■ EXERCISE DESCRIPTION
Reproduce the listing from the line with "Task: Click the right" up to and including its final line, switching "handle" to "thumb" and changing nothing else. Omit the pictures.

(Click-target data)
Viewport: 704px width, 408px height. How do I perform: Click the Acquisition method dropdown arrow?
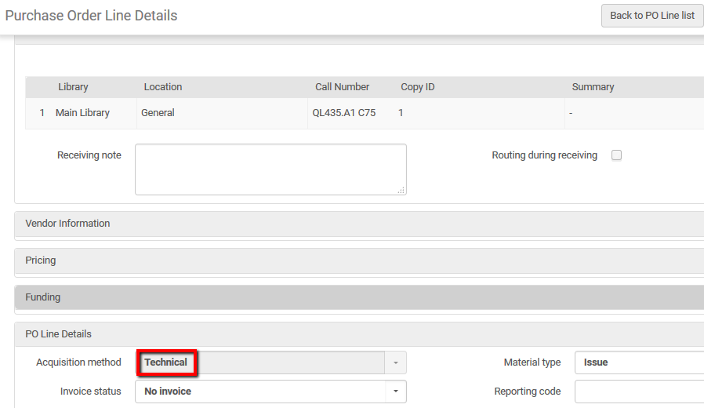pos(396,362)
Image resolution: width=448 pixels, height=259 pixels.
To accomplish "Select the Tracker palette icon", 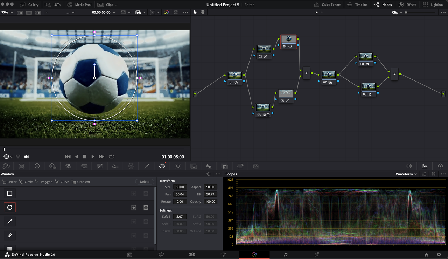I will (178, 166).
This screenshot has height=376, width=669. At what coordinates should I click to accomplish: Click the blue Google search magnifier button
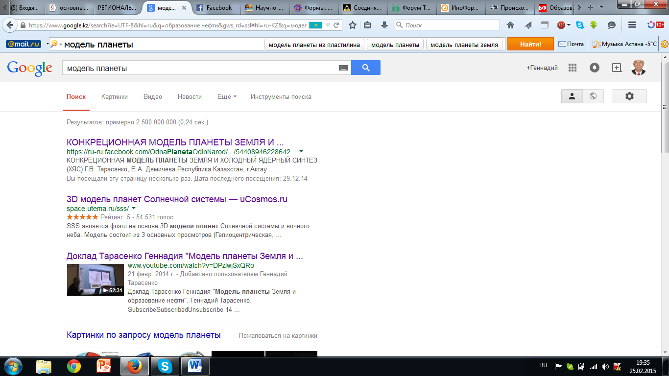(366, 68)
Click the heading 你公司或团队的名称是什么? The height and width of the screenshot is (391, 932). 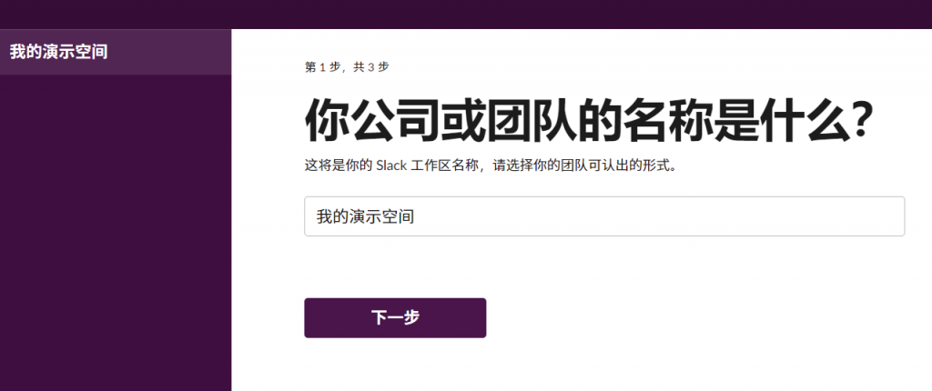tap(589, 121)
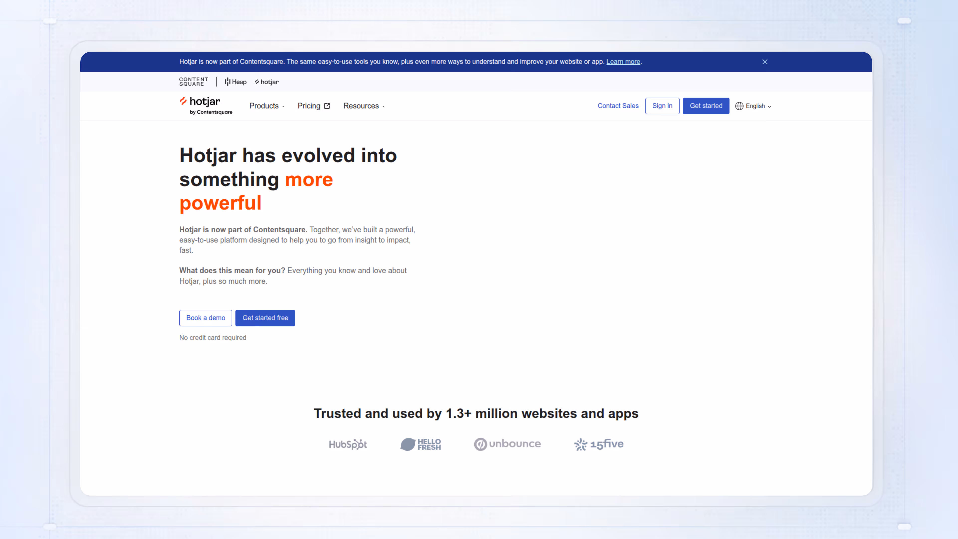Click the Book a demo button
The width and height of the screenshot is (958, 539).
(x=205, y=318)
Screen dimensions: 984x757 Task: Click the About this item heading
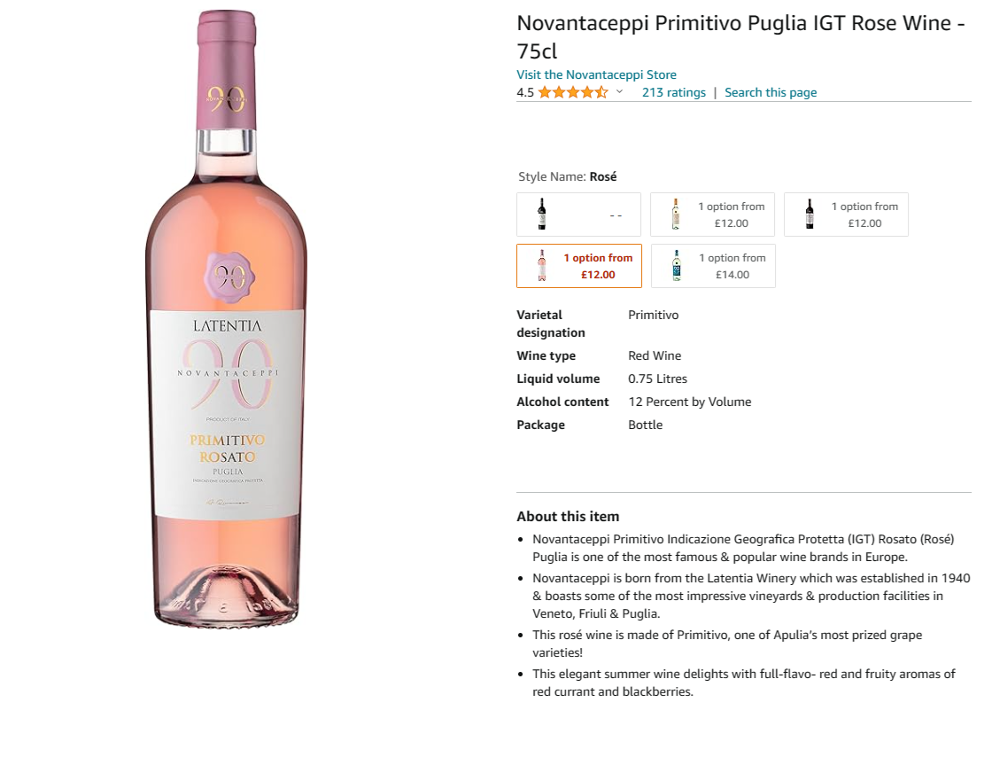point(568,516)
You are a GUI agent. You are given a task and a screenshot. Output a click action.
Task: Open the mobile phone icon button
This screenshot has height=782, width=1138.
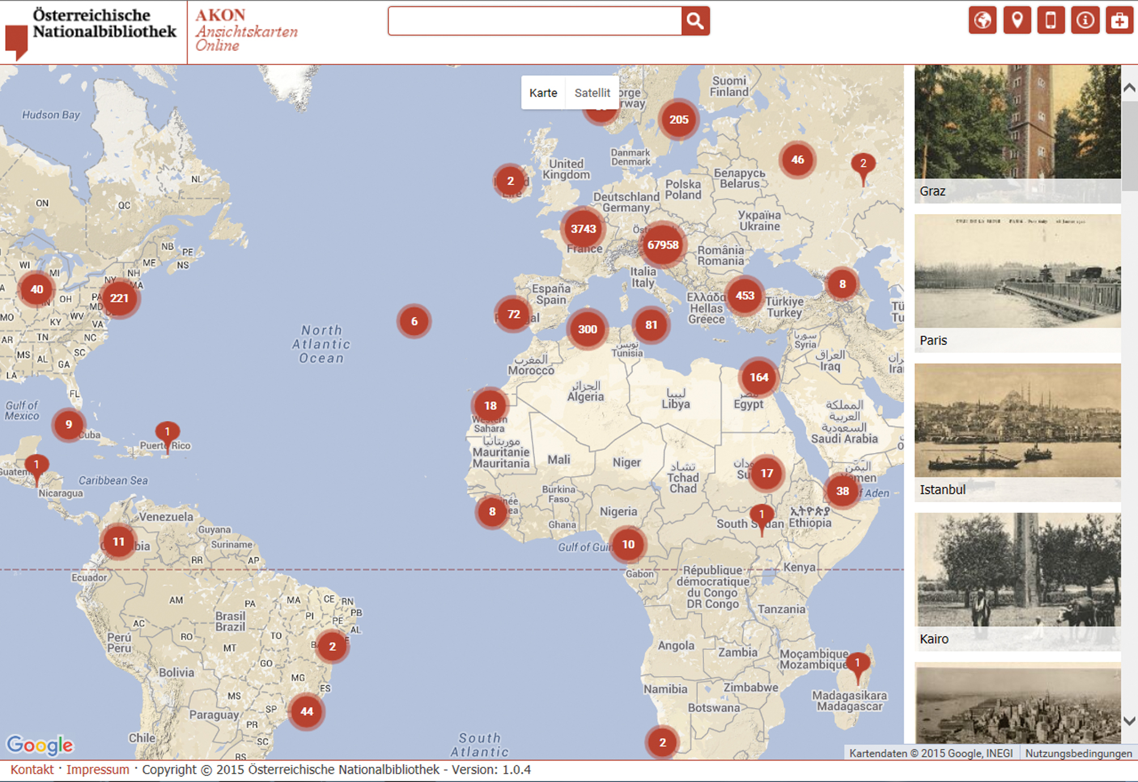(x=1051, y=21)
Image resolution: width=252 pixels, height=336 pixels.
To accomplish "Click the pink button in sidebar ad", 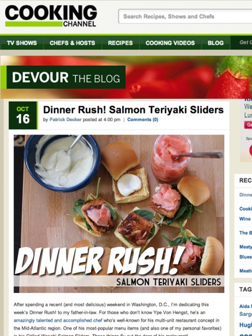I will pyautogui.click(x=248, y=125).
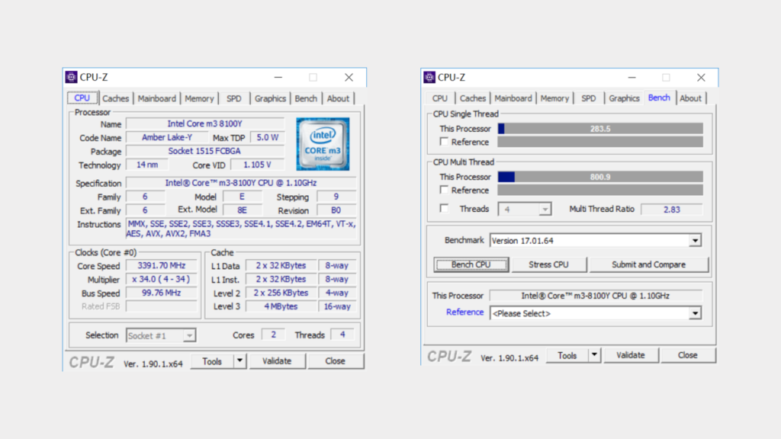This screenshot has height=439, width=781.
Task: Check the Reference box under CPU Multi Thread
Action: pyautogui.click(x=444, y=190)
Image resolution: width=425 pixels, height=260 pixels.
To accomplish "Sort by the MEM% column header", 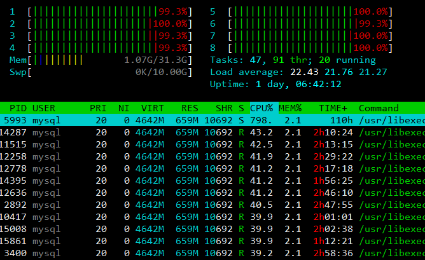I will [290, 108].
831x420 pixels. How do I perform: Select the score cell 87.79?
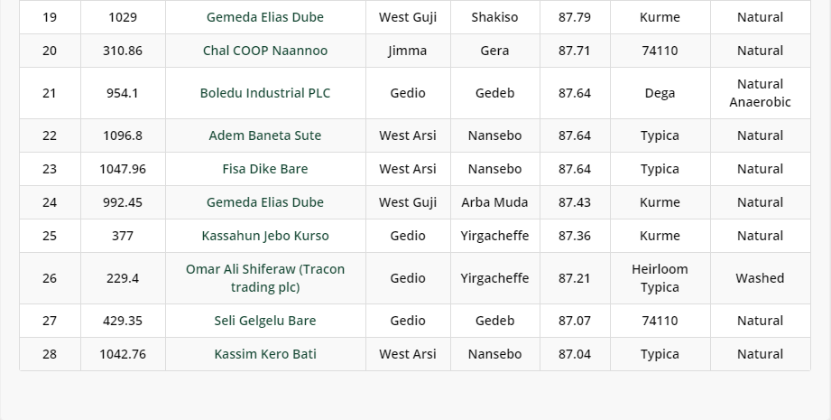click(575, 17)
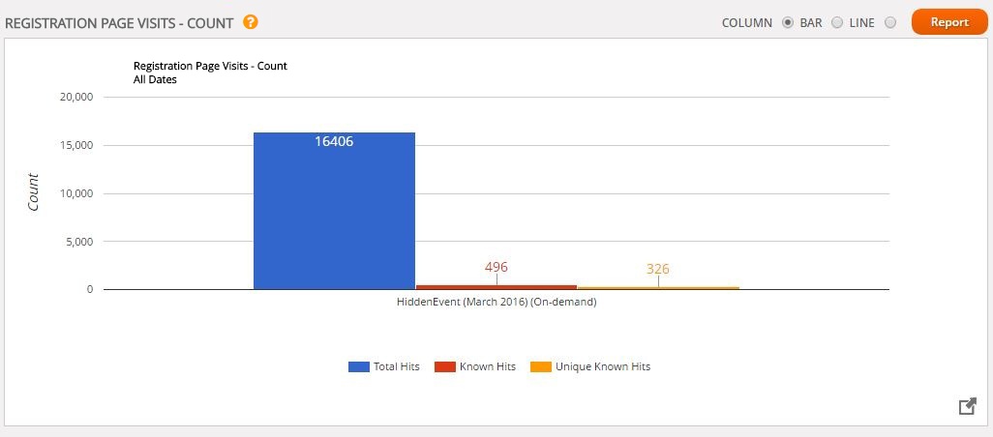Switch chart type to BAR radio option
This screenshot has height=437, width=993.
pos(836,23)
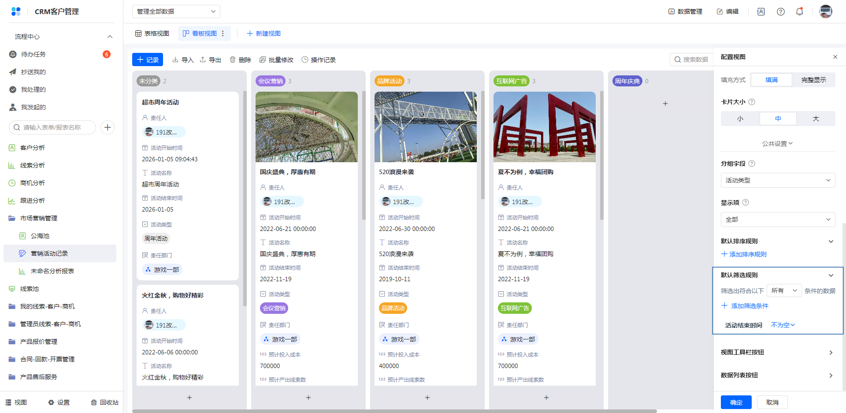Set card size to large
Viewport: 846px width, 413px height.
(816, 119)
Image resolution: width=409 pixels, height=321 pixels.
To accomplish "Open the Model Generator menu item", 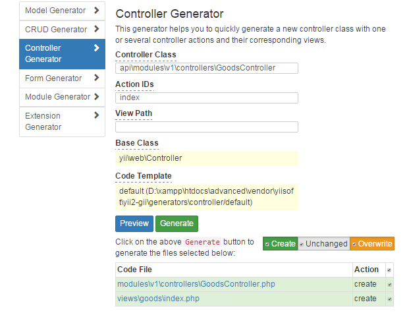I will click(x=55, y=11).
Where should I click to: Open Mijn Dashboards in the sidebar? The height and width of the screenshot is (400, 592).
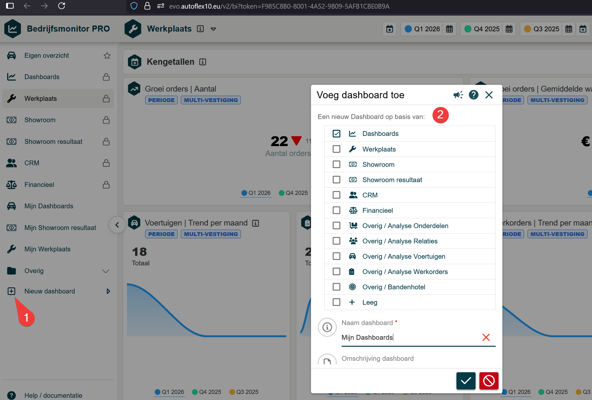pyautogui.click(x=49, y=206)
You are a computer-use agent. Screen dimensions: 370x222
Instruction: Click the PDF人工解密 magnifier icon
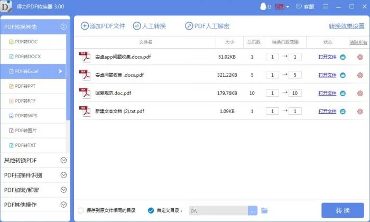point(189,26)
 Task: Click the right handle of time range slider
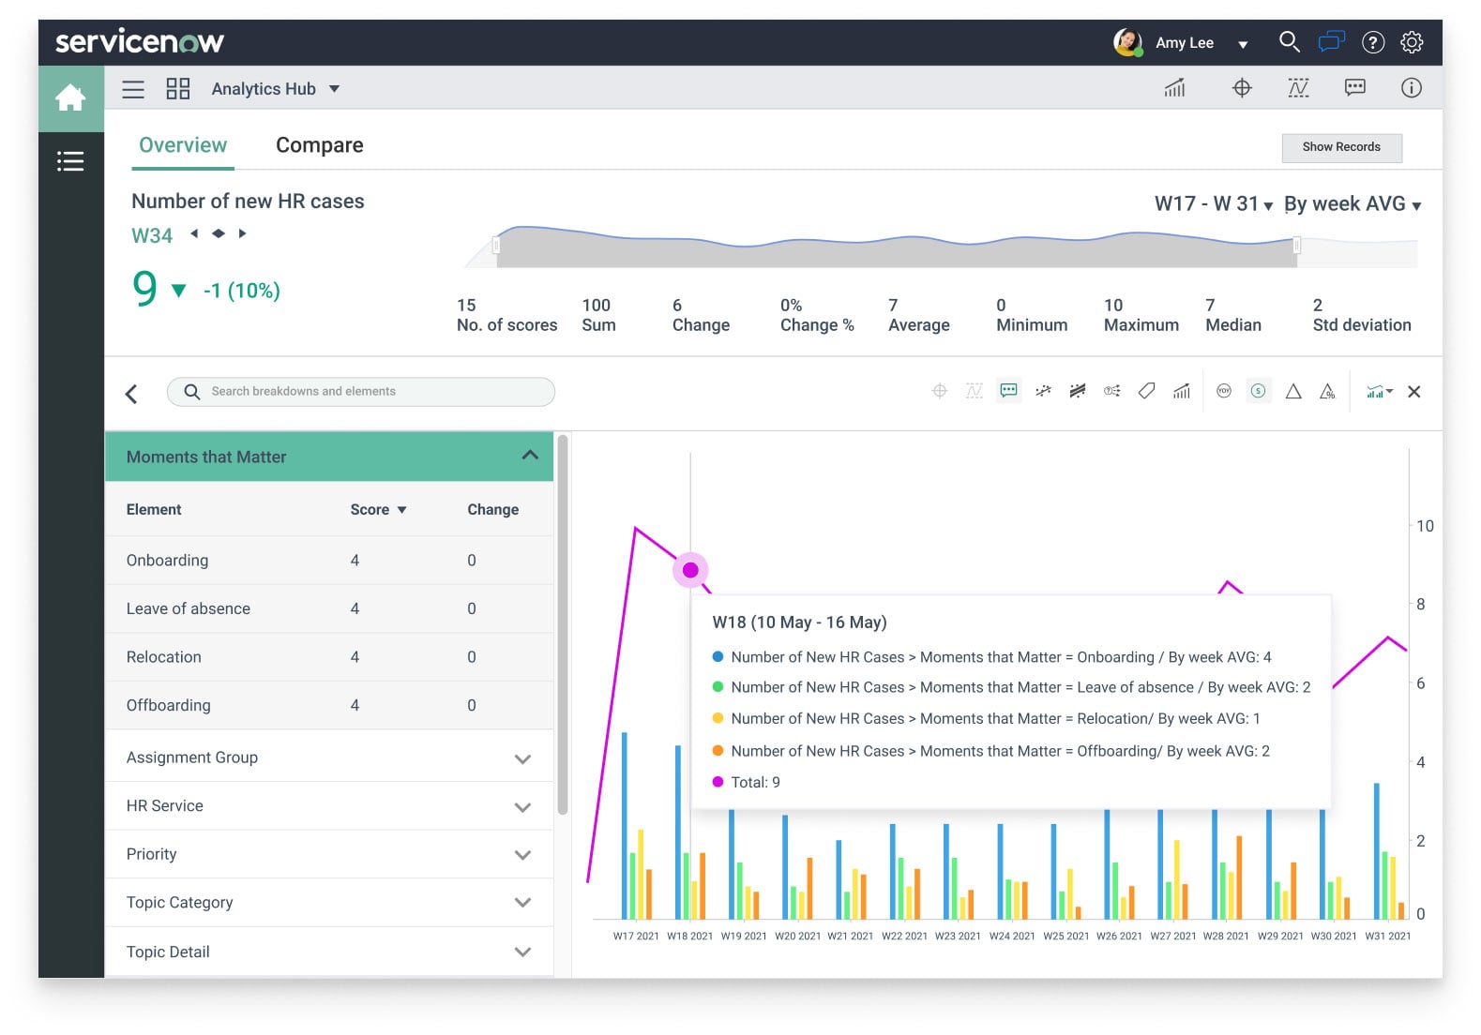[x=1297, y=246]
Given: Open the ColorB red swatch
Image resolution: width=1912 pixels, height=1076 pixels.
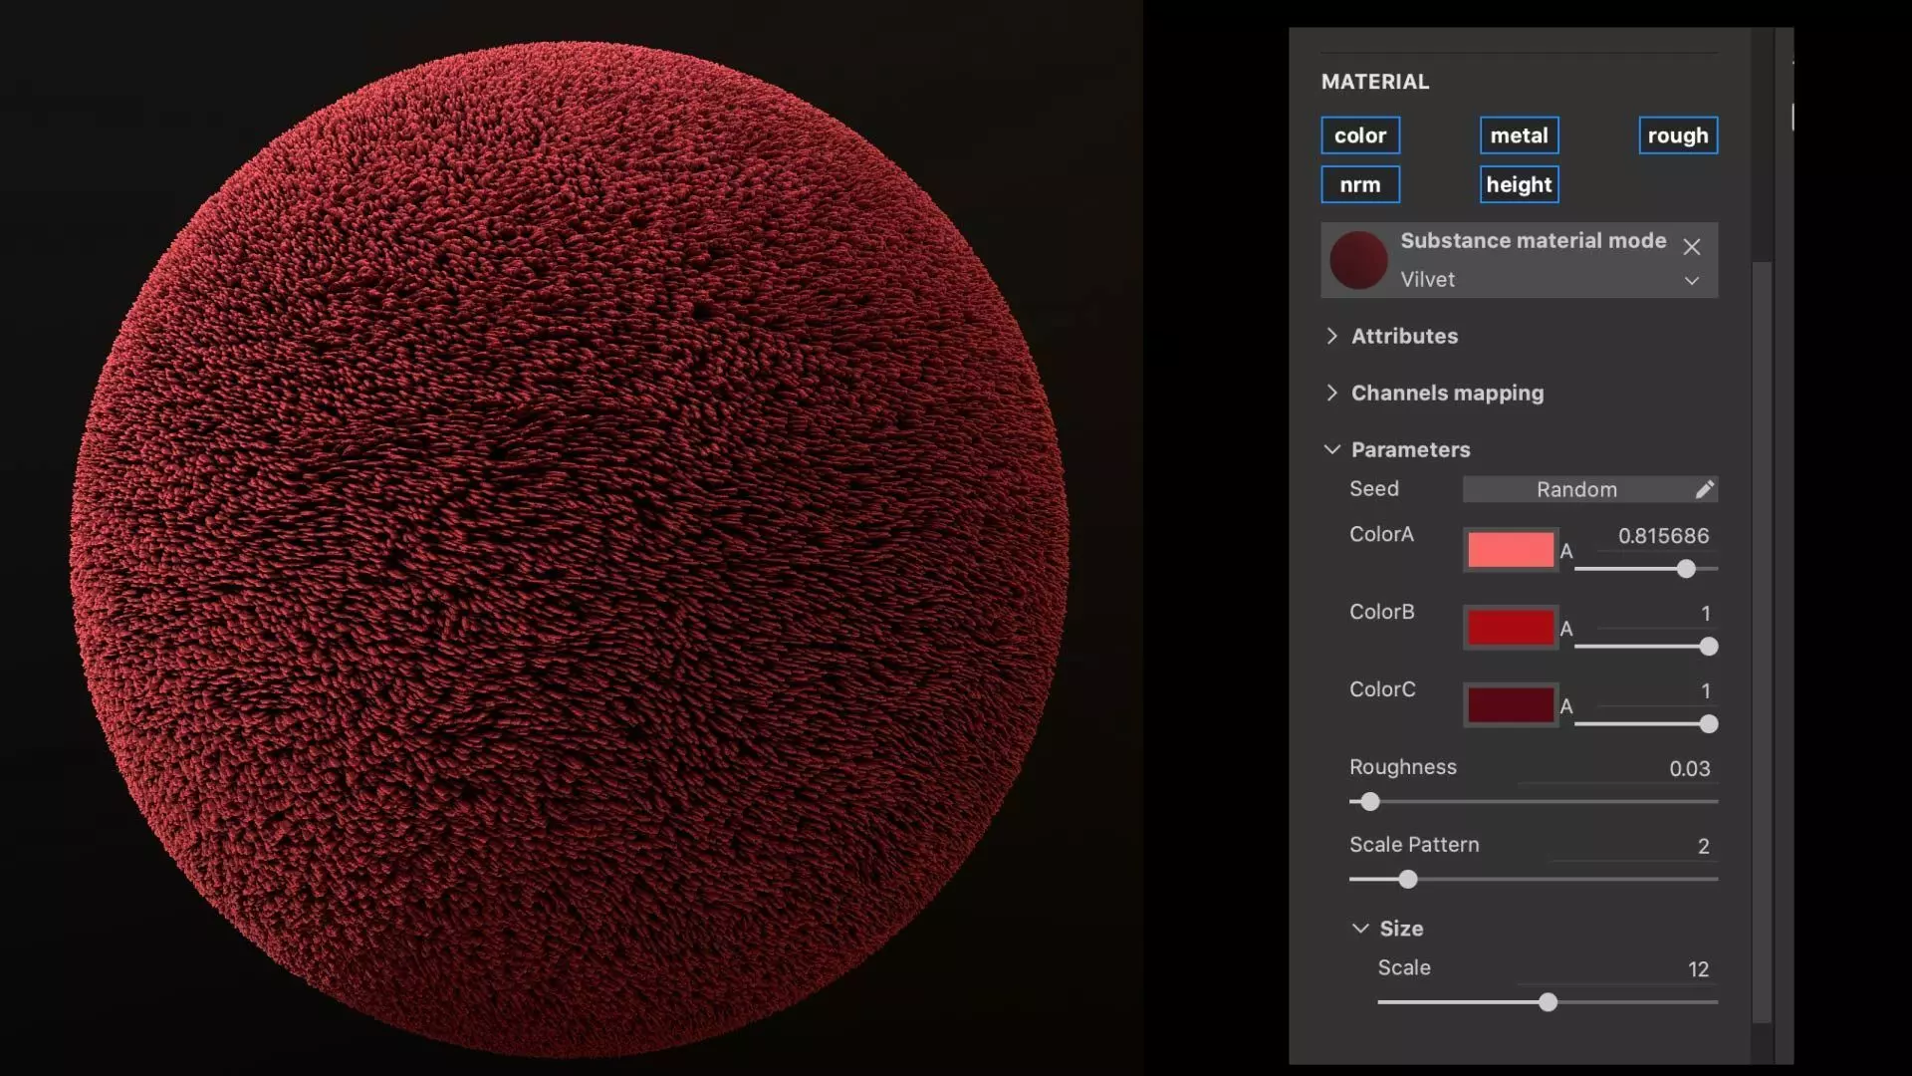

■ FINISHED ANSWER
 Task: Click the right thumb of time range slider
[x=1297, y=246]
Given: Open the ColorB red swatch
Image resolution: width=1912 pixels, height=1076 pixels.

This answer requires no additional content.